Des fulgurances vintage mais une attitude contre-nature
Et puis il y a eu cette défaite face à Alex de Minaur (7-5, 6-1), 11e mondial mais dont le niveau ces derniers mois est celui d’un Top 10 (il l’a d’ailleurs intégré quelques semaines). Comme le score l’indique, ce match a eu deux moments bien distincts : celui du combat puis celui de la reddition, Nadal lâchant les six derniers jeux. Parmi les éléments positifs à en tirer, il y eut la capacité du Majorquin à rivaliser pendant un peu plus d’une heure en ne pouvant pas servir normalement et en manquant globalement de rythme.
Sur certaines séquences, il a même semblé retrouver sa férocité, avec des ogives en revers qui ont laissé son rival australien pantois et admiratif. Quand il a débreaké en milieu de premier set, Nadal a montré par fulgurances qu’il n’avait non seulement rien perdu de sa qualité de frappe, mais aussi de sa science du jeu sur terre avec ses angles courts croisés, ses trajectoires bombées et sa capacité à dicter en coup droit lifté. A cette intensité, il donnait l’impression de pouvoir dominer un joueur de la trempe de De Minaur, ce qui aurait été un signal particulièrement fort.
Oui mais voilà, il n’a pas pu tenir cette cadence sur la longueur. Et de son propre aveu, son autonomie est limitée puisque pour lui, « être compétitif sur 2-3 heures » est (encore) impossible. Nadal a donc arrêté de combattre, ce qui ne lui ressemble guère. Était-il déjà gêné physiquement après deux matches en deux jours ? La question pouvait légitimement se poser, tant il a pris de précautions au service et dans ses reprises d’appuis, arrêtant régulièrement tôt ses courses vers l’avant sur les amorties.
L’intéressé a rassuré en conférence de presse… enfin, jusqu’à un certain point. S’il n’a pas insisté après la perte de la première manche, c’est justement parce qu’il ne voulait pas prendre de risques de rechute. Son physique, qui lui envoie des signaux d’alerte depuis des mois – au-delà de ses soucis musculaires à la hanche, il a aussi souffert du dos et des abdominaux récemment –, est si fragile qu’il souhaite à tout prix le préserver car il n’a qu’une idée en tête : ne pas rechuter avant Roland-Garros.
Quel plus beau symbole que de « mourir » à Roland-Garros !
Pourra-t-il vraiment monter en puissance dans ces conditions ? Le doute est plus que permis. Tenir deux sets à haute intensité représente déjà un grand défi, alors le faire au meilleur des cinq manches en Grand Chelem semble bien présomptueux à ce stade. Objectivement, voir en Nadal un candidat sérieux à la victoire sur la terre parisienne, malgré tout son passif, relève d’un rêve que même ses plus grands fans sentent inatteignable. Mais l’essentiel est bien ailleurs.

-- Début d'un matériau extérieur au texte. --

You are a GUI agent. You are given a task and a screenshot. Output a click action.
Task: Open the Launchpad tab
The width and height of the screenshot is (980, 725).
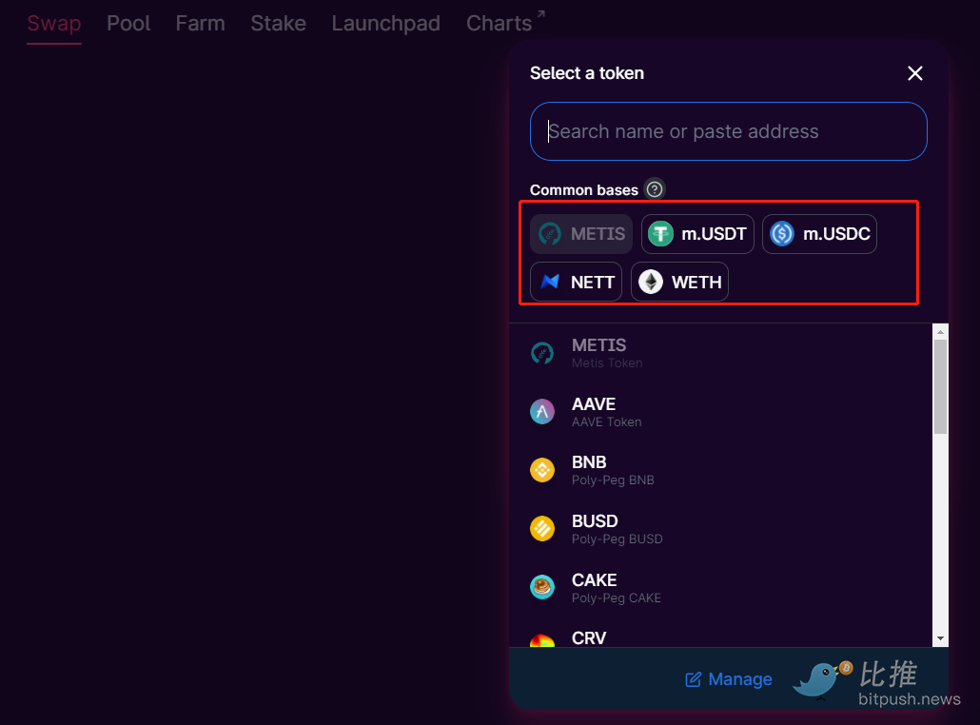385,24
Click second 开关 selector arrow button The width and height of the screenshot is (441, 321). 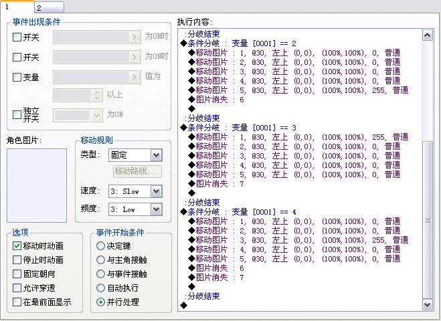click(135, 57)
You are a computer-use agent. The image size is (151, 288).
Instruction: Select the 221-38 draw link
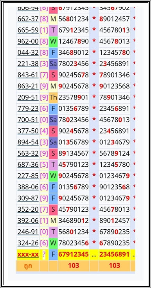(28, 64)
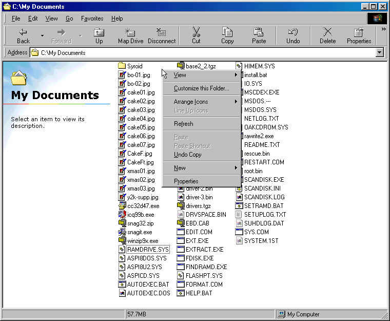Open Properties from the toolbar
Screen dimensions: 390x321
click(x=359, y=35)
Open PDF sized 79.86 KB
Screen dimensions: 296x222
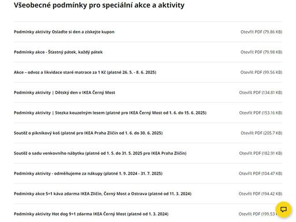[x=261, y=32]
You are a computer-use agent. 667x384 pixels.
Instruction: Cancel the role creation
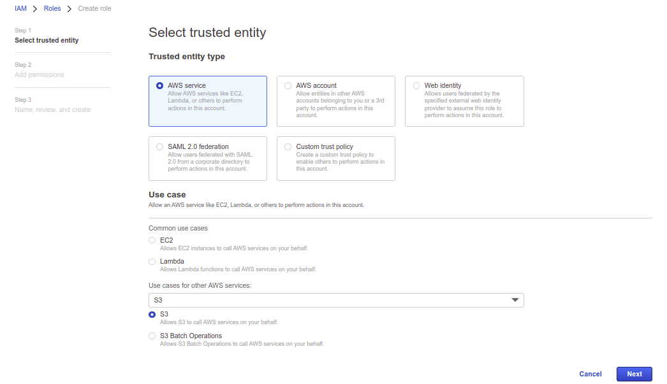tap(590, 374)
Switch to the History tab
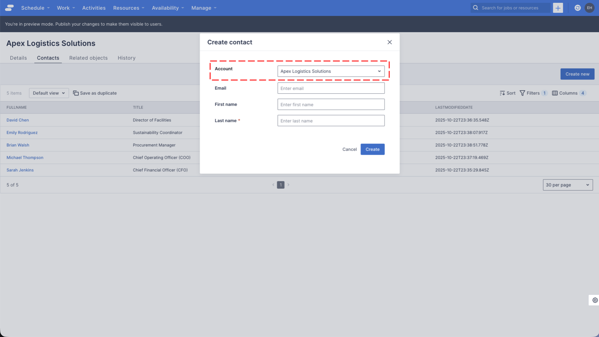Image resolution: width=599 pixels, height=337 pixels. 126,58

Le « Taureau de Manacor » veut « mourir » chez lui, comme il l’a rappelé. Pas en Espagne ni même à Majorque, mais sur la terre de tous ses exploits, celle où il a remporté un 14e titre légendaire sans sentir son pied gauche voici deux ans. Là-bas, il essaiera sûrement de pousser son corps au-delà de ce qu’il peut supporter, comme son vieux rival Roger Federer l’avait fait à Wimbledon en 2021, terminant sur une jambe et par un 6-0 encaissé contre Hubert Hurkacz.
Ce serait une manière de maîtriser sa fin autant que de cimenter sa légende dans le tournoi qui lui a érigé une statue. Rejouer cette semaine à Barcelone a représenté en ce sens un pas en avant fondamental. Rafael Nadal est redevenu un joueur de tennis professionnel. Qu’il progresse ou non avant le rendez-vous, il s’est surtout prouvé qu’il pouvait y prétendre. A défaut d’un 15e titre, il peut croire à un dernier grand frisson.